TEXT:
It is the holidays again and the world is filled with seasonal love. Unfortunately, for some people, this is a time of extreme anxiety. We see a lot of relatable upbringing stories on the internet, including random memes that crack our ribs. The internet has also brought closer, the African continent. People are sharing their upbringing and experiences. On every platform, we see these contents and we laugh hysterically. What a parent in Ghana does is what a parent in Kenya or Nigeria does.
At first, it feels harmless. However, at the root of it lies the toxicity and the misfortune of having to deal with the traumas in our adulthood. Usually, the contents are relatable because the way our parents yelled at us or ‘disciplined’ us were more or less the same. It is so commonplace that we think it is funny. Yet, very few of us have a healthy relationship with our parents. Half the time, our parents do not know us. I often joke that if I died in a plane crash on my way to Tibet, it’d take my parents a while to know. I don’t tell them when I am travelling. Because I am secretly guilty of having fun while they are at home. Travelling for adventure or doing anything for the fun of it does not exist in most homes.
Demilitarizing parenting and relationship with children
Parenting styles affect the types of adults we become. I was in a shuttle from Kisii to Nairobi. A woman was seated next to me. She had a child, my guess is, probably five or six years old. The mother hadn't booked a seat for the child who was sitting on some bags. The child threw up at some point, and the woman furiously slapped her. For vomiting. She wouldn't stop. I felt my skin crawling off my body, with anger.
Growing up, half of us couldn’t wait to get out of our hometowns and homes to move to a new town. We couldn’t imagine coming back to that environment. We had to make the away work for us, no matter what.

ENTRIES PROVIDED:
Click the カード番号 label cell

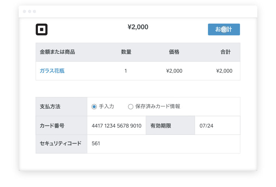(x=52, y=126)
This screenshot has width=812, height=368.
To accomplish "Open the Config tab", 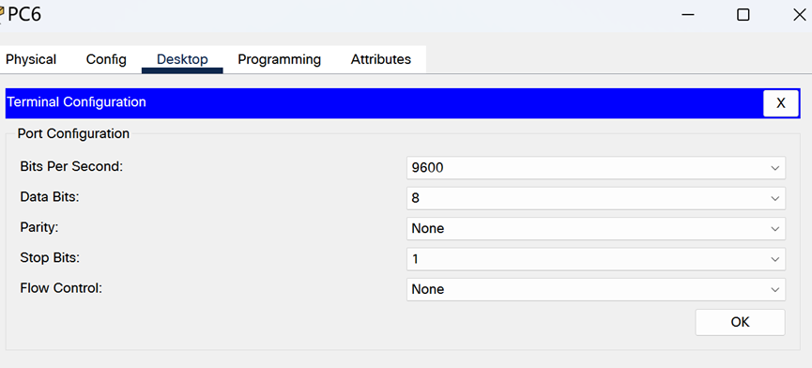I will point(106,59).
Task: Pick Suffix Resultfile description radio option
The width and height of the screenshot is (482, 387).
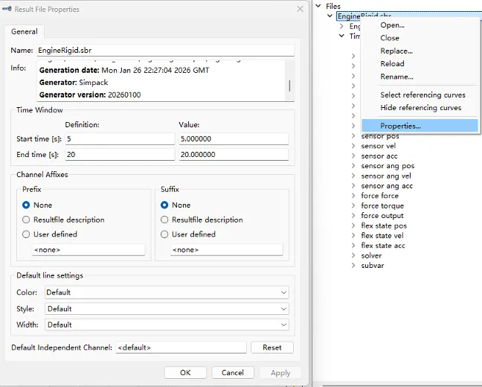Action: coord(165,220)
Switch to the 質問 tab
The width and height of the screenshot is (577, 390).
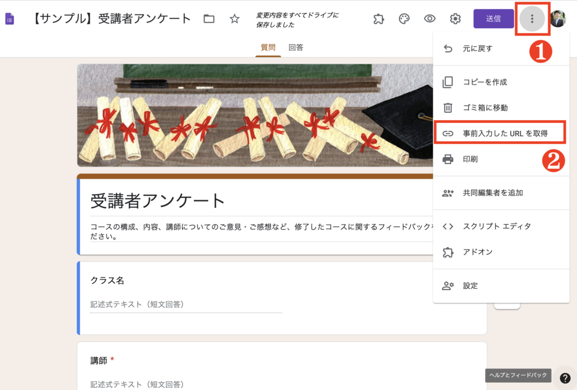pyautogui.click(x=269, y=47)
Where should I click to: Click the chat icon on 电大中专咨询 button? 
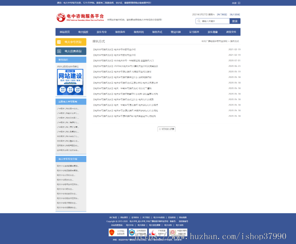point(59,42)
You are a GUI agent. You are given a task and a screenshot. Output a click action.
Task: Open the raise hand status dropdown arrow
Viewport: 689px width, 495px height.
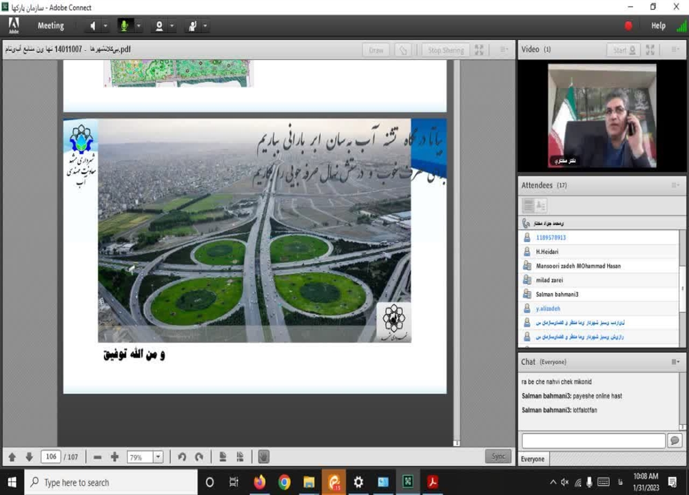tap(205, 26)
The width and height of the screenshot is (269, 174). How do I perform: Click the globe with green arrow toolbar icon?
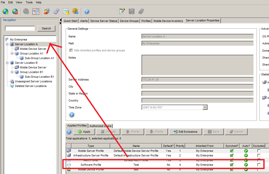[x=6, y=11]
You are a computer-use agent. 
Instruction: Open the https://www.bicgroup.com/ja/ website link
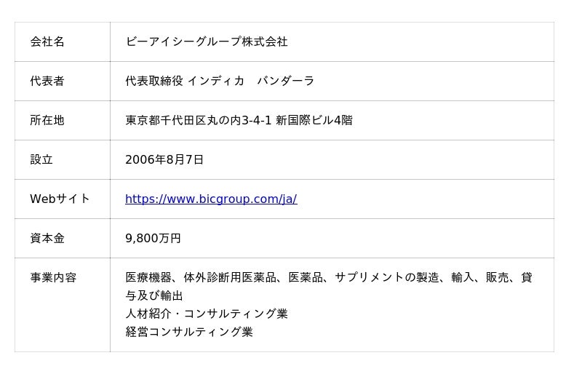tap(211, 199)
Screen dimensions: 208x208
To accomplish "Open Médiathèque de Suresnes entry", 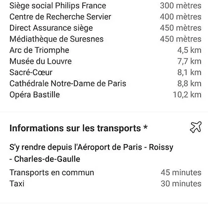I will click(x=105, y=39).
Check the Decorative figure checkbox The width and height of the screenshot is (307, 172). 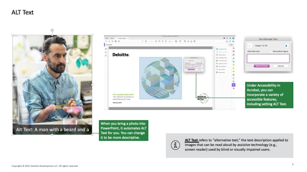point(271,51)
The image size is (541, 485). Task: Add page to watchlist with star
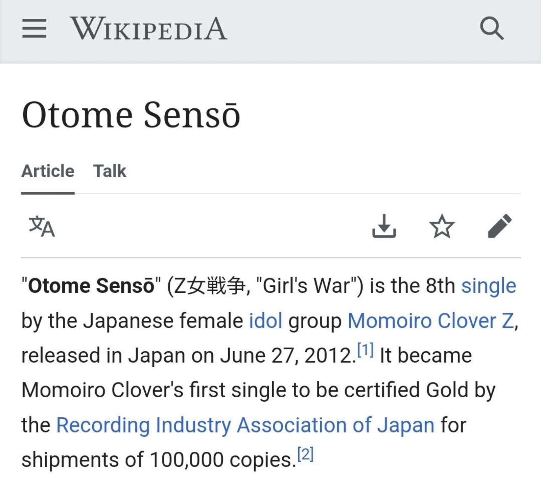442,226
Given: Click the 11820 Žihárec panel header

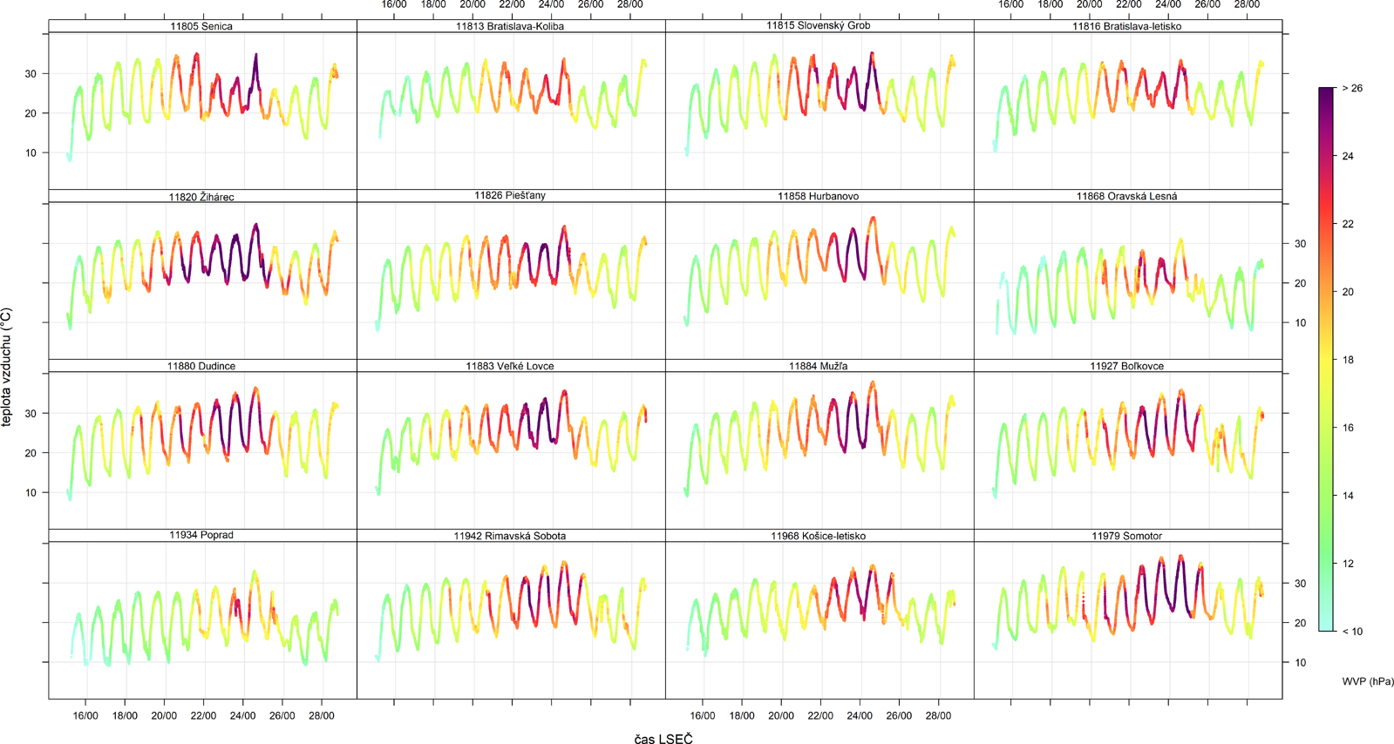Looking at the screenshot, I should pyautogui.click(x=201, y=197).
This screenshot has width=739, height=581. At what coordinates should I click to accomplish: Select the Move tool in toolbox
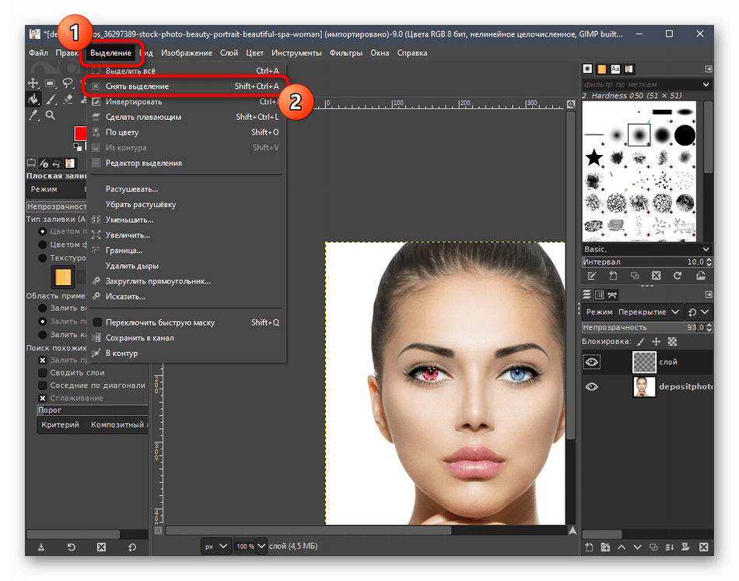click(33, 83)
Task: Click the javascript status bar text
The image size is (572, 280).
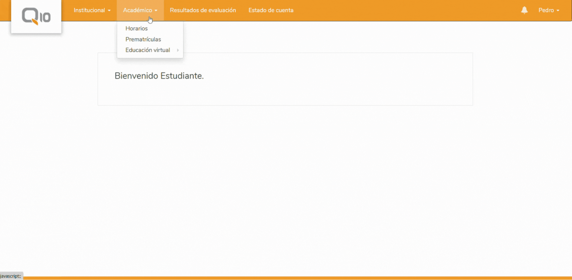Action: (11, 276)
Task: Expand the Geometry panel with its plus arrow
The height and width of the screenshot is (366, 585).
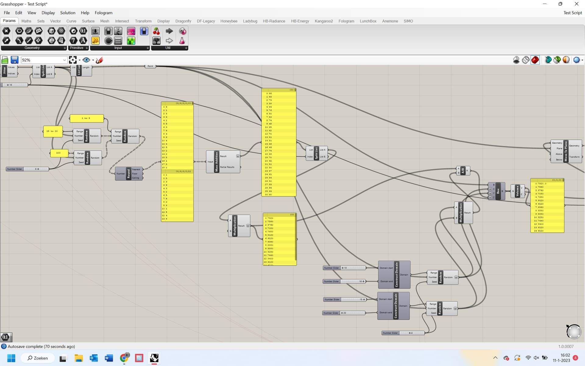Action: [65, 48]
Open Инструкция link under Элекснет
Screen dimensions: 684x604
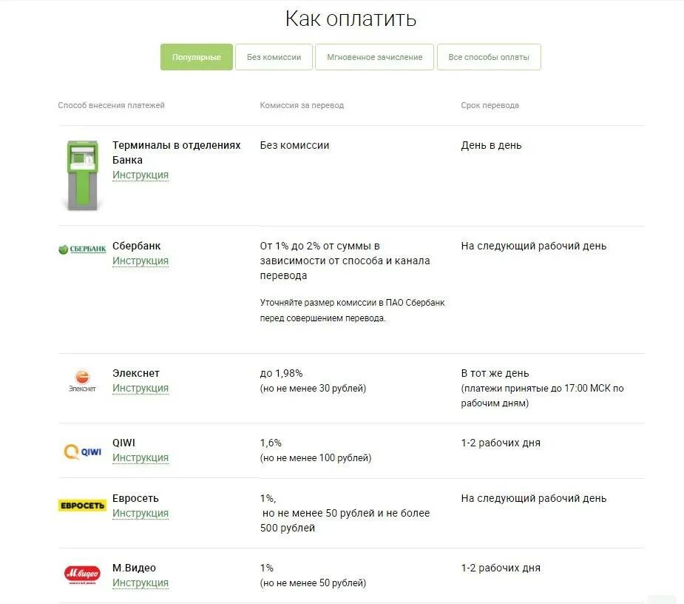click(x=140, y=389)
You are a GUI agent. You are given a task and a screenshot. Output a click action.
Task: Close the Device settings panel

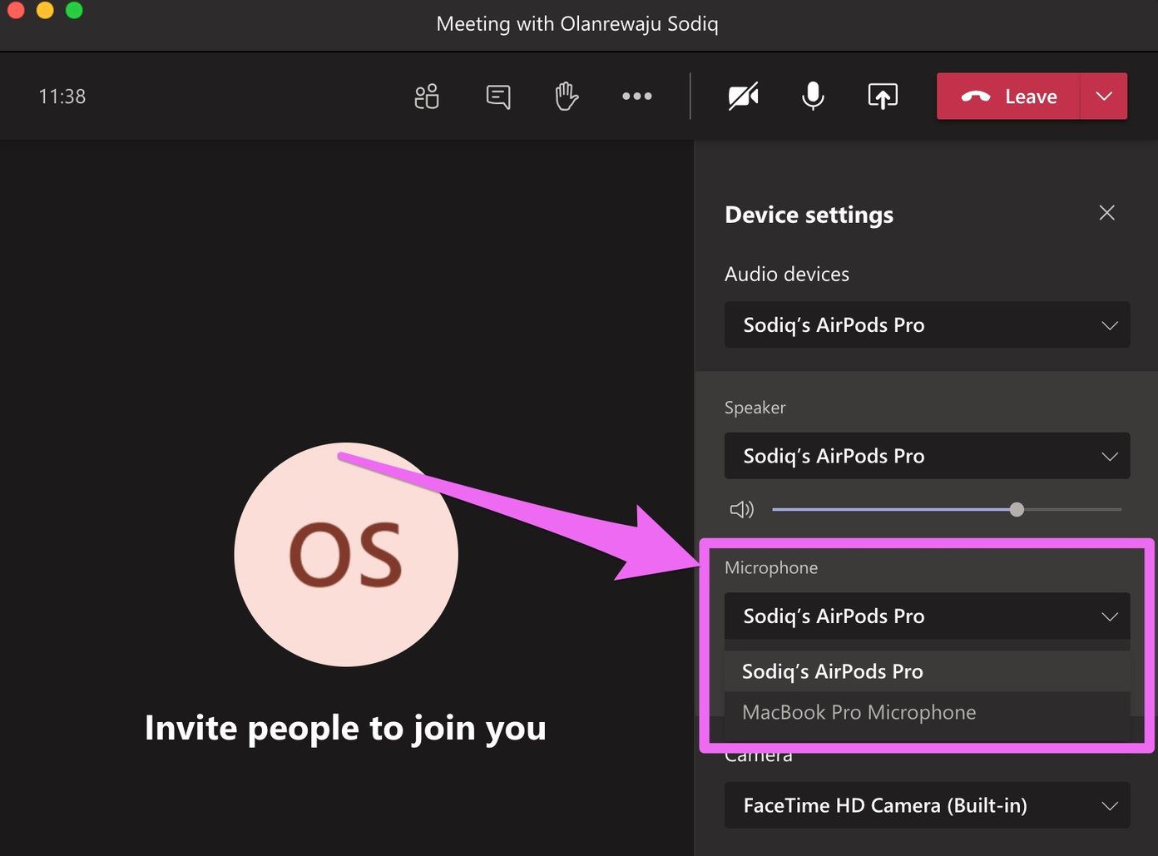coord(1106,213)
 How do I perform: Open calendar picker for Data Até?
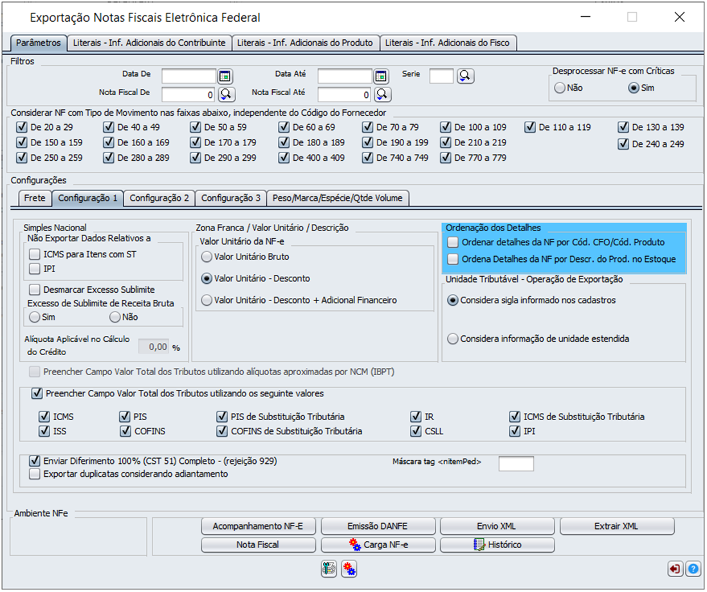click(381, 77)
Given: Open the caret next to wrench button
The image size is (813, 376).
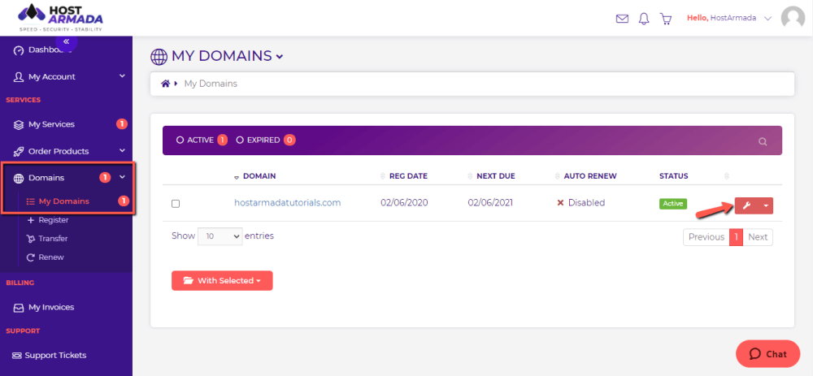Looking at the screenshot, I should [x=766, y=206].
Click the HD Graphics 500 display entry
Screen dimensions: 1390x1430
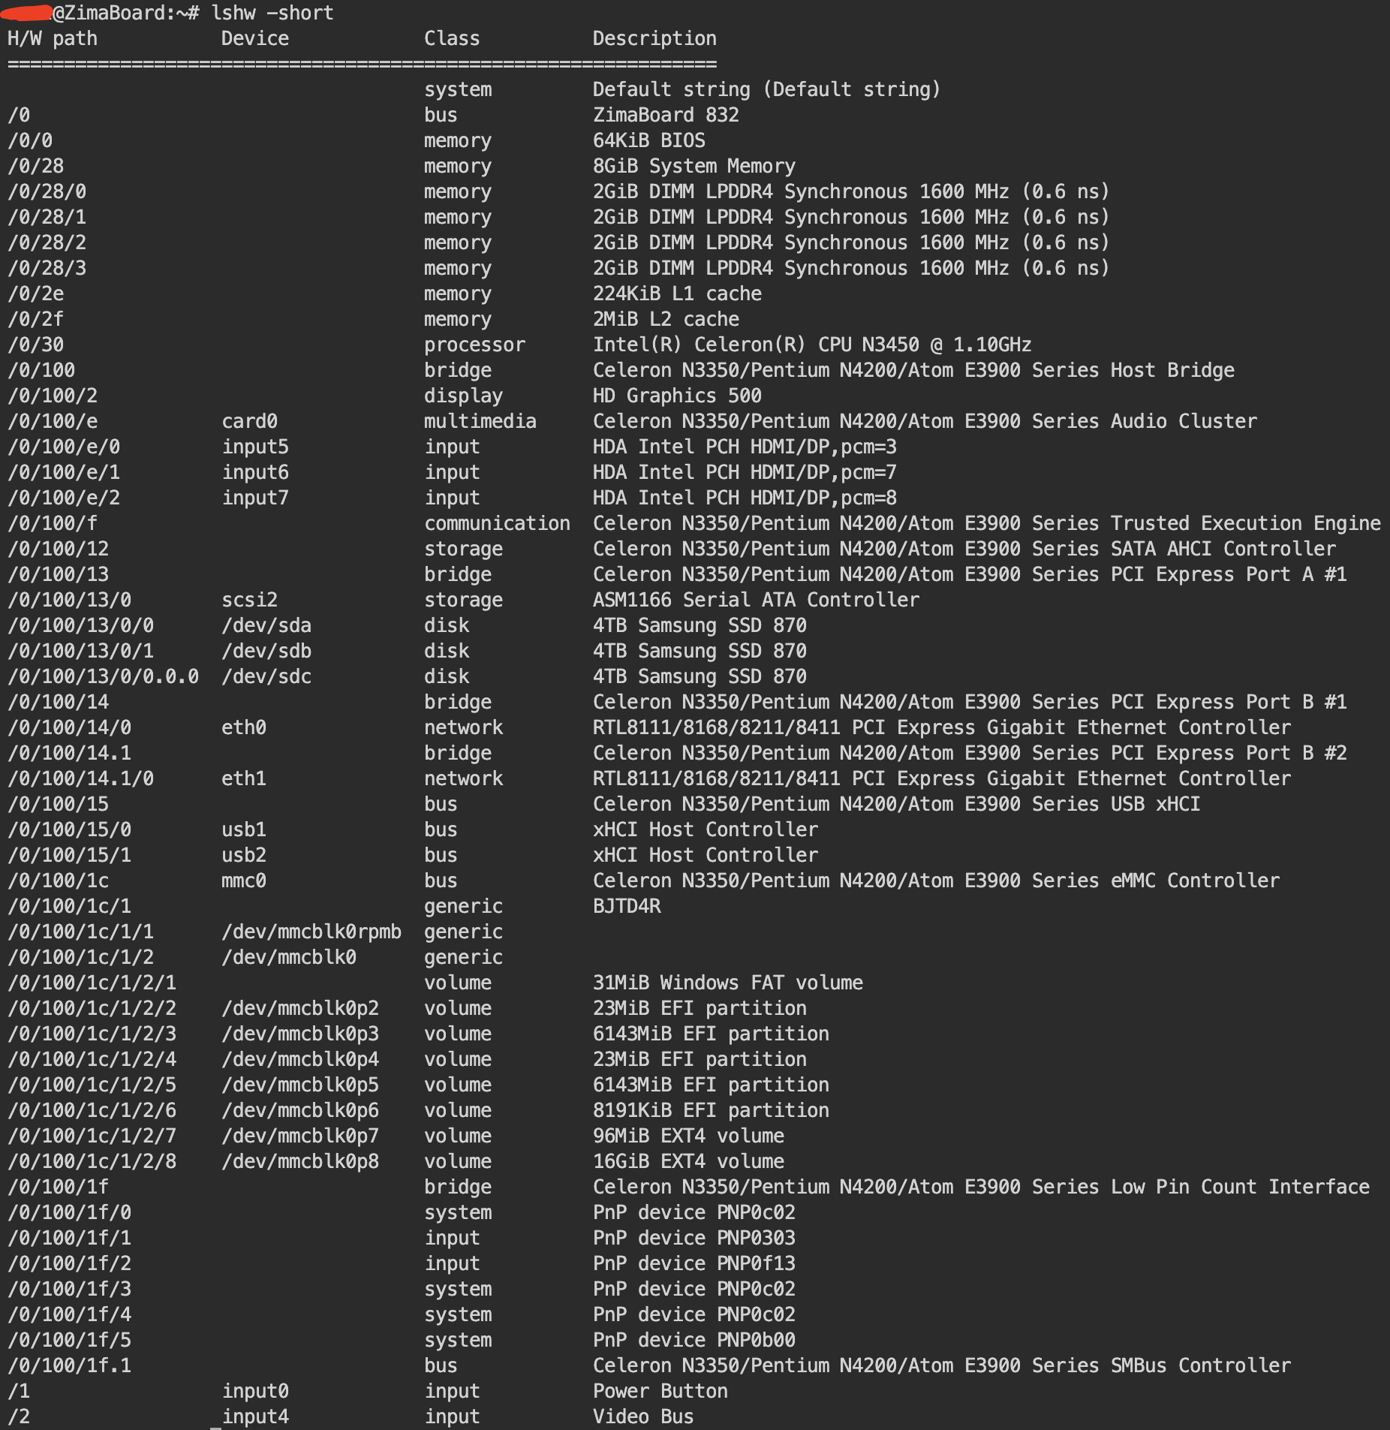pyautogui.click(x=677, y=396)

TASK OBJECTIVE:
Reproduce word for word the passage of the parenting text starting at "Demilitarizing parenting and" and ending at "body, with anger.". The data shown here comes from a different source than the text.

EXERCISE ANSWER:
Demilitarizing parenting and relationship with children
Parenting styles affect the types of adults we become. I was in a shuttle from Kisii to Nairobi. A woman was seated next to me. She had a child, my guess is, probably five or six years old. The mother hadn't booked a seat for the child who was sitting on some bags. The child threw up at some point, and the woman furiously slapped her. For vomiting. She wouldn't stop. I felt my skin crawling off my body, with anger.